What you will do:
(a) Answer these questions using the sewing post:
(i) When did the writer submit the final draft of Sewing Love?
(ii) What kind of painting did the writer dive especially deep into?
(iii) For what were the classes the writer taught based on Sewing Love projects?
(b) Reproduce the sewing post verbatim, starting with "It is difficult, it" and going on through "quiet, fabric-choked whimper.".
(c) Pick up the sewing post after its final sentence and keep writing.

Tops: Matcha and More

By the time I submitted my final draft of Sewing Love back in late 2021, I had sewn hundreds and hundreds and hundreds of test and photoshoot-ready muslins and garments. You know that my tendency is to overdo things, and boy, I overdid the overdoing. I hate to admit it, but I was well and truly sewed out. I developed an uneasy and complicated relationship with my sewing machine (I still loved it but felt resentful of how time-sucky it had become, tethered to seemingly never-ending deadlines) and I stopped using my finicky serger.

It is difficult, it must also be said, to house that many clothing items, especially in a tiny townhouse with pint-sized closets. I had nightmares about loaded garment racks and bins of textiles collapsing on me, and my dream of becoming a minimalist died with a quiet, fabric-choked whimper.

In the last couple of years I haven’t sewn much apparel. I stitched a little bit to prepare for the Creativebug classes that I taught based on Sewing Love projects and whipped out a few roomy tops to wear on my morning walks to replace the haggard ones that I kept in constant rotation.

Instead, I painted a lot more (I dove especially deep into digital painting). I started cooking elaborate meals. I kept my sewing machine covered and let the dust accumulate on it.

Time passed. And then, a few weeks ago I felt that inner stirring, a hankering to sew something just for fun, not because it’s required or practical. It might have something to do with spring and the wondrous blooms I encounter on aforementioned walks. I want to bloom too. I want to wear pretty clothes and — because I am me and I can’t help it — make those pretty clothes. Yes, I have an embarrassment of riches when it comes to handmade clothes already, but I sewed the same patterns over and over to test them, and I craved something new and different.

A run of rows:
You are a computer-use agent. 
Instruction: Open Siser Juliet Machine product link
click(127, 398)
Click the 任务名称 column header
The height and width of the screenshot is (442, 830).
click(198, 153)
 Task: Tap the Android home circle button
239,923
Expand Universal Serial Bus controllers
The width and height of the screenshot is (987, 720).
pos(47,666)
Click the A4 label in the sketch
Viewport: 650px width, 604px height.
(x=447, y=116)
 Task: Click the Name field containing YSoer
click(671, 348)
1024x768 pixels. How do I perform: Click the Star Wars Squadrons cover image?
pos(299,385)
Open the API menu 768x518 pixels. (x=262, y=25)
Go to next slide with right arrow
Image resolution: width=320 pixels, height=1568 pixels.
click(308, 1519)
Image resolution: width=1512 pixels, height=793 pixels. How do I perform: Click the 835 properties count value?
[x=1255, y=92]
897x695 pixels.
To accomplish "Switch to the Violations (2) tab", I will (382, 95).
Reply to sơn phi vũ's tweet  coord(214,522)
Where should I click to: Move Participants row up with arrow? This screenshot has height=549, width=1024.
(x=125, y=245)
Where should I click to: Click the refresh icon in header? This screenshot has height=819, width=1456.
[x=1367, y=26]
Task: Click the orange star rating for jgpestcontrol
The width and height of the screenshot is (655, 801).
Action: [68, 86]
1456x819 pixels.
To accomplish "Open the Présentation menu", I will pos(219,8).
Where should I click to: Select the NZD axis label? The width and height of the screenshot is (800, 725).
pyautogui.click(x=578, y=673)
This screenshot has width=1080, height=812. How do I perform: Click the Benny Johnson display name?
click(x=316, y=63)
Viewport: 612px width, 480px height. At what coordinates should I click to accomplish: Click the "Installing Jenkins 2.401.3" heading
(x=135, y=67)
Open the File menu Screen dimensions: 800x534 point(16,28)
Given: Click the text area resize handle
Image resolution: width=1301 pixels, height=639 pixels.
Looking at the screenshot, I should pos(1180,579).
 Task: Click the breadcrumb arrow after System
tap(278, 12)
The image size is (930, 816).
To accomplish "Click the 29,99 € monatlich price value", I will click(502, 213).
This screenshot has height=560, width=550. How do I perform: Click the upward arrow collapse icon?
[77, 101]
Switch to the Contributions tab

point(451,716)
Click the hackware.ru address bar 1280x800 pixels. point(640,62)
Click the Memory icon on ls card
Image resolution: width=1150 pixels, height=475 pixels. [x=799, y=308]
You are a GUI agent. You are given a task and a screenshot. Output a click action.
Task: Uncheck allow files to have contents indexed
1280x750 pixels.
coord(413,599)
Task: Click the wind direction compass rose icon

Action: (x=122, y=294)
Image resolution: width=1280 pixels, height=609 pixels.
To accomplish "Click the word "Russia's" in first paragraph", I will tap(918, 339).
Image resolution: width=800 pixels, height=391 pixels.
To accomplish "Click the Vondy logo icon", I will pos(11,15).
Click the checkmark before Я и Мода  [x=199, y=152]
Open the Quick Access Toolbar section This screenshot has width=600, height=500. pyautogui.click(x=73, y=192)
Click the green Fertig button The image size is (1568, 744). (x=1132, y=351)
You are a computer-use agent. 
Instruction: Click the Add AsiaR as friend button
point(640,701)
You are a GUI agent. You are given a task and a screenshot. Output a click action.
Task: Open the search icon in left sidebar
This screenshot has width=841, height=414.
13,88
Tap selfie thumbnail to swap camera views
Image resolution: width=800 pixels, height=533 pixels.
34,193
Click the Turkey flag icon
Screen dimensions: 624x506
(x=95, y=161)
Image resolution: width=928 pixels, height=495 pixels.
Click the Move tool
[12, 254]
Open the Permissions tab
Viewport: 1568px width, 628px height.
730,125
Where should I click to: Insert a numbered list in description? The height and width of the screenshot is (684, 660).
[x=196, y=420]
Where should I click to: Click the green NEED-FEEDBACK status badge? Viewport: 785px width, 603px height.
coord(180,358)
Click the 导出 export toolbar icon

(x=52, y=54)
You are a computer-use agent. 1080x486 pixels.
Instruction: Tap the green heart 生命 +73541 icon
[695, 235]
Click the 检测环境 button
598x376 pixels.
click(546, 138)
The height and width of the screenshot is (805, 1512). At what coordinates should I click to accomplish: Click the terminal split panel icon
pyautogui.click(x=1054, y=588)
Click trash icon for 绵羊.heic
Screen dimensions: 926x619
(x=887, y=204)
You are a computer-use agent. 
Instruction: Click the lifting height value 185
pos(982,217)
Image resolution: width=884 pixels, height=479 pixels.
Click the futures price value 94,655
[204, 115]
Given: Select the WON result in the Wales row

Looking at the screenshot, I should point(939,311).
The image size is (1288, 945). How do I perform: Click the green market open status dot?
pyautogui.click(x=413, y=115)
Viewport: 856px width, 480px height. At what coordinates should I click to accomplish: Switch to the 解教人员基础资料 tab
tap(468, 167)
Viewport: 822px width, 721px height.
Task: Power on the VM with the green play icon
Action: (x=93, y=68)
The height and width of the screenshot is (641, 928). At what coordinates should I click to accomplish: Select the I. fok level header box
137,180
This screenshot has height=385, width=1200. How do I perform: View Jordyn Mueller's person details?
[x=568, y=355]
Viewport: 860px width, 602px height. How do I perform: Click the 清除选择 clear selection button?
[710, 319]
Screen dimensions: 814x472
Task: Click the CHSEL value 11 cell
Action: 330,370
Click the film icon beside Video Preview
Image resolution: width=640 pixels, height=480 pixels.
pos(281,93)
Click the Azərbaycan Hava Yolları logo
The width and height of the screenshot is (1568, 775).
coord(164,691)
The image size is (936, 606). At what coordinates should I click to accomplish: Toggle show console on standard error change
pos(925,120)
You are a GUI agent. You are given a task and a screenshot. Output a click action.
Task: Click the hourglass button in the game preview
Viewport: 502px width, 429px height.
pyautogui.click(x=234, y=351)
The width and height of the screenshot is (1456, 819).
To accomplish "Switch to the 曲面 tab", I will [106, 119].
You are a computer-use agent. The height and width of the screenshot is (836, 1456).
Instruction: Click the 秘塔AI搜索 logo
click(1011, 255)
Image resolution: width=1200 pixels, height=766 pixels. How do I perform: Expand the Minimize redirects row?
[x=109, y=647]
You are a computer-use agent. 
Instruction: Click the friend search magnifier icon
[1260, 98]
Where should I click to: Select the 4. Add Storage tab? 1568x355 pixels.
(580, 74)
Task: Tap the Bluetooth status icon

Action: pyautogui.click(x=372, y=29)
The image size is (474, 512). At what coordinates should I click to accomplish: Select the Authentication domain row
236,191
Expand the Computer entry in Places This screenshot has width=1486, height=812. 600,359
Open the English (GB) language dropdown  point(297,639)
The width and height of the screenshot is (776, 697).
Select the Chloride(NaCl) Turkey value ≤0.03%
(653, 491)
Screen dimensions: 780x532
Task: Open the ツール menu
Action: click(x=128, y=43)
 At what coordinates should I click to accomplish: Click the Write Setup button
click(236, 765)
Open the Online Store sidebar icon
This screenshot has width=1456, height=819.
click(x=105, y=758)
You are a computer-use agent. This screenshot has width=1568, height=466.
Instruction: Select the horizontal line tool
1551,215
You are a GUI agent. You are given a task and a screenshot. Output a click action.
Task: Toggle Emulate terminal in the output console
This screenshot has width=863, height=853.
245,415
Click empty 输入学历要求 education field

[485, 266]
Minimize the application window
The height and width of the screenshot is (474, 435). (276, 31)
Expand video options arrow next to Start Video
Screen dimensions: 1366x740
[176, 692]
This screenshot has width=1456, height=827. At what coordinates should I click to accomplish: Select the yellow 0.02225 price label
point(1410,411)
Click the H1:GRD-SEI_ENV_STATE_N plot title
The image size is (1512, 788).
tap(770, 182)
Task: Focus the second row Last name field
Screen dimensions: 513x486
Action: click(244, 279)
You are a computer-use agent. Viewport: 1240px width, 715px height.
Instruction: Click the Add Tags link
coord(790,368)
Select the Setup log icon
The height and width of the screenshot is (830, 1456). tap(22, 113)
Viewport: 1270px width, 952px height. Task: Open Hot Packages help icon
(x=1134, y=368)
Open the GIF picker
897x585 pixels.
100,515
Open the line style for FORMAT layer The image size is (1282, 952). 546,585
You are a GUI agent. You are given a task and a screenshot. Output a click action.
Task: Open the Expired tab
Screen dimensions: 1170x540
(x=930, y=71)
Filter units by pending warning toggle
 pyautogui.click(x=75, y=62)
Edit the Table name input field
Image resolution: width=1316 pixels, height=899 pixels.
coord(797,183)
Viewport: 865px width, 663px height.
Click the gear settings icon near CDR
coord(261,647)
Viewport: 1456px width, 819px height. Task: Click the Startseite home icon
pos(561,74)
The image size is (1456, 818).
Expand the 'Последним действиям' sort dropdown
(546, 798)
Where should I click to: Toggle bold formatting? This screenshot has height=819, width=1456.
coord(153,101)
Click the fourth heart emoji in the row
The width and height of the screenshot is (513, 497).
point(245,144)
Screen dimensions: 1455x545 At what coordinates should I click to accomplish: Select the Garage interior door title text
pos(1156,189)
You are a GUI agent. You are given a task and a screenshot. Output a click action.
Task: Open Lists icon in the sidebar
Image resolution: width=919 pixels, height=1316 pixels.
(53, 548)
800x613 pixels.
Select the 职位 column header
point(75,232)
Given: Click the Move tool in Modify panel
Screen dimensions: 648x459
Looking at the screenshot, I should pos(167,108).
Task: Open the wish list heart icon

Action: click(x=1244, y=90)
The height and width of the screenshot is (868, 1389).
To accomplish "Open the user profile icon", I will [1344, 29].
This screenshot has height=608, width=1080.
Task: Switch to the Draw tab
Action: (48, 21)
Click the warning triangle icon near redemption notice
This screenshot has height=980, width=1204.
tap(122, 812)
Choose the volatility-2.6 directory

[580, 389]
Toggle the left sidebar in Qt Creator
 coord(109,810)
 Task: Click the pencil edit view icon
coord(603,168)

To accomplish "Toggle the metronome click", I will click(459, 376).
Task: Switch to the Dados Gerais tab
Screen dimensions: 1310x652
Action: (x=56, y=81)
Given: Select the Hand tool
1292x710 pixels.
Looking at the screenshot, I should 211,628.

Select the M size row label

Answers for the tasks:
(a)
(i) Late 2021
(ii) Digital painting
(iii) Creativebug

(b)
It is difficult, it must also be said, to house that many clothing items, especially in a tiny townhouse with pint-sized closets. I had nightmares about loaded garment racks and bins of textiles collapsing on me, and my dream of becoming a minimalist died with a quiet, fabric-choked whimper.

(c)
Which is where the Matcha top by Sew Liberated comes in. I blew off the dust and removed the sewing machine cover. I felt shy around my machine, like we were entering a rekindled romance. I stroked a blue-grey linen and knew it was exactly what I wanted. Trace, cut, gather, sew. Like the flavorful green tea that the pattern is named after, sewing the Matcha top was a simultaneously soothing and invigorating experience.

Shall we go more in-depth? The Matcha top is generously proportioned with a v-neck gathered into a mandarin collar. There are gathers in the back as well. The sleeves are 3/4-ish, just the way I like ‘em. You can also make it sleeveless. There are no closures and the looseness makes the putting on and taking off of the top a cinch. The pattern includes shoulder pieces as an added design element, but I opted to leave them out for both the sleeved and sleeveless versions.

I really like the design; it looks way more complicated to sew than it actually is. I would say the trickiest part is the collar, and I chose to hand sew the facing for more control. Also, I’m so glad I have a sloper (which was at the heart of Sewing Love) because based solely on the printed dimensions of the Matcha instruction book, I would have chosen a size 12. However, by placing my sloper against the pattern pieces I sussed out that a size 10 would fit better. I was right!

I love it in the blue-grey linen:

I made the sleeveless option in a long-hoarded silk (I think — or it could be a silk blend?). I also added a couple of extra inches to the hem to account for my long torso. The armhole facing technique was one I haven’t used much, so that was educational. I also French-seamed this baby due to the sheerness of the material. I noticed that the shaping is slightly slimmer for the sleeveless pattern. You may have caught that I didn’t cut out the front pieces entirely symmetrically, but I actually adore the wonkiness:

This is the long-suffering face of an allergy-addled person. It might be hard to see, but my lips are chapped and swollen and my nostrils are raw and unhappy from all the sneezing and nose-blowing. Oy.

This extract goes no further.